*** Opening of Dataset ***

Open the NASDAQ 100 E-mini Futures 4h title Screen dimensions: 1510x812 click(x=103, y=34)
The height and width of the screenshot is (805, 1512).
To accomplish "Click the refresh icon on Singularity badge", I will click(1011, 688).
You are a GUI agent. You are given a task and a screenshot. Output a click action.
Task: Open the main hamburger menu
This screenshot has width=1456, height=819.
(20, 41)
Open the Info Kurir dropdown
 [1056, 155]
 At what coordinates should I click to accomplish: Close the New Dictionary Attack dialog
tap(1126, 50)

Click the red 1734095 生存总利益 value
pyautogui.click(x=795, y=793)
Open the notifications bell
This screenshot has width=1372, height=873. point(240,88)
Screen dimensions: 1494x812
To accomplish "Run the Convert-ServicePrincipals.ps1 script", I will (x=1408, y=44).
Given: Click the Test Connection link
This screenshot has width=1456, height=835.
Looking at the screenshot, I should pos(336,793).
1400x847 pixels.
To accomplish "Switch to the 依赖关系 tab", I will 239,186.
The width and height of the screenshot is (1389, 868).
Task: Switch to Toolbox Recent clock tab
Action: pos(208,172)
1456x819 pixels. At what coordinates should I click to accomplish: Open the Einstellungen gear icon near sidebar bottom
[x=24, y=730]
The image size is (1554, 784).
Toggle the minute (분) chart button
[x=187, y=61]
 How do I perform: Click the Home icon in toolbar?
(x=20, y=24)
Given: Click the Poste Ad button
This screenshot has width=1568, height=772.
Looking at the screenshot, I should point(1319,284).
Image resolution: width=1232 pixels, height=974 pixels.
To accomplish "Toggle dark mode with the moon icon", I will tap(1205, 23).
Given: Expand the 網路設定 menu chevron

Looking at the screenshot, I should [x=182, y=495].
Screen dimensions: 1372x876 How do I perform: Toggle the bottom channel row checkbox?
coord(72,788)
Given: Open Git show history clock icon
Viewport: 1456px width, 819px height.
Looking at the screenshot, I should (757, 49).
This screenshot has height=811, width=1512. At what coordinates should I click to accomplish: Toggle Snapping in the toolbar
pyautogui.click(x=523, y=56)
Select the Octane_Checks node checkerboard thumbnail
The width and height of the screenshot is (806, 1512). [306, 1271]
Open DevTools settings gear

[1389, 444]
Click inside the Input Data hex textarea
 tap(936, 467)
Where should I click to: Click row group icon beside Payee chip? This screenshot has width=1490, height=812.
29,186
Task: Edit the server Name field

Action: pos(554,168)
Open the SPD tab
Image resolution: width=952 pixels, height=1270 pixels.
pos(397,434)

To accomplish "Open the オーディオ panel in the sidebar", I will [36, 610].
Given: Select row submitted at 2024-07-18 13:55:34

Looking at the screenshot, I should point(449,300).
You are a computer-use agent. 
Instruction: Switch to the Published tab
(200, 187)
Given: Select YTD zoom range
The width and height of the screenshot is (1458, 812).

*** Close of Dataset ***

» **Task objective**
This exercise requires an exact copy of all the records.

» **Your response**
Open the NASDAQ 100 E-mini Futures 4h title Screen dimensions: 1510x812 click(x=103, y=34)
The height and width of the screenshot is (805, 1512).
To accomplish "Click the refresh icon on Singularity badge", I will click(1011, 688).
You are a GUI agent. You are given a task and a screenshot. Output a click action.
Task: Open the main hamburger menu
This screenshot has width=1456, height=819.
(20, 41)
Open the Info Kurir dropdown
 [1056, 155]
 At what coordinates should I click to accomplish: Close the New Dictionary Attack dialog
tap(1126, 50)

Click the red 1734095 生存总利益 value
pyautogui.click(x=795, y=793)
Open the notifications bell
This screenshot has width=1372, height=873. point(240,88)
Screen dimensions: 1494x812
To accomplish "Run the Convert-ServicePrincipals.ps1 script", I will (x=1408, y=44).
Given: Click the Test Connection link
This screenshot has width=1456, height=835.
Looking at the screenshot, I should pos(336,793).
1400x847 pixels.
To accomplish "Switch to the 依赖关系 tab", I will 239,186.
The width and height of the screenshot is (1389, 868).
Task: Switch to Toolbox Recent clock tab
Action: pos(208,172)
1456x819 pixels. At what coordinates should I click to accomplish: Open the Einstellungen gear icon near sidebar bottom
[x=24, y=730]
The image size is (1554, 784).
Toggle the minute (분) chart button
[x=187, y=61]
 How do I perform: Click the Home icon in toolbar?
(x=20, y=24)
Given: Click the Poste Ad button
This screenshot has width=1568, height=772.
Looking at the screenshot, I should point(1319,284).
Image resolution: width=1232 pixels, height=974 pixels.
To accomplish "Toggle dark mode with the moon icon", I will tap(1205, 23).
Given: Expand the 網路設定 menu chevron

Looking at the screenshot, I should [x=182, y=495].
Screen dimensions: 1372x876 How do I perform: Toggle the bottom channel row checkbox?
coord(72,788)
Given: Open Git show history clock icon
Viewport: 1456px width, 819px height.
Looking at the screenshot, I should (757, 49).
This screenshot has height=811, width=1512. At what coordinates should I click to accomplish: Toggle Snapping in the toolbar
pyautogui.click(x=523, y=56)
Select the Octane_Checks node checkerboard thumbnail
The width and height of the screenshot is (806, 1512). [306, 1271]
Open DevTools settings gear

[1389, 444]
Click inside the Input Data hex textarea
 tap(936, 467)
Where should I click to: Click row group icon beside Payee chip? This screenshot has width=1490, height=812.
29,186
Task: Edit the server Name field

Action: pos(554,168)
Open the SPD tab
Image resolution: width=952 pixels, height=1270 pixels.
pos(397,434)

To accomplish "Open the オーディオ panel in the sidebar", I will [36, 610].
Given: Select row submitted at 2024-07-18 13:55:34

Looking at the screenshot, I should point(449,300).
You are a computer-use agent. 
Instruction: Switch to the Published tab
(200, 187)
Given: Select YTD zoom range
The width and height of the screenshot is (1458, 812).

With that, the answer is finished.